INPUT MATERIAL Start Marker
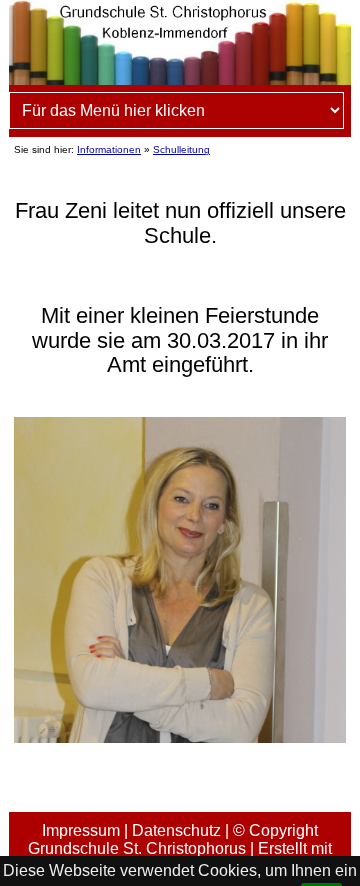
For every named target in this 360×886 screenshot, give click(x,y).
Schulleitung (181, 149)
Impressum (81, 830)
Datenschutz (176, 830)
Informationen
INPUT MATERIAL End Marker
EXERCISE AIM
Reproduce all entries above exactly, minus the images.

ANSWER AREA
For every named target in this 360×886 screenshot, give click(x,y).
Schulleitung (181, 149)
Impressum (81, 830)
Datenschutz (176, 830)
Informationen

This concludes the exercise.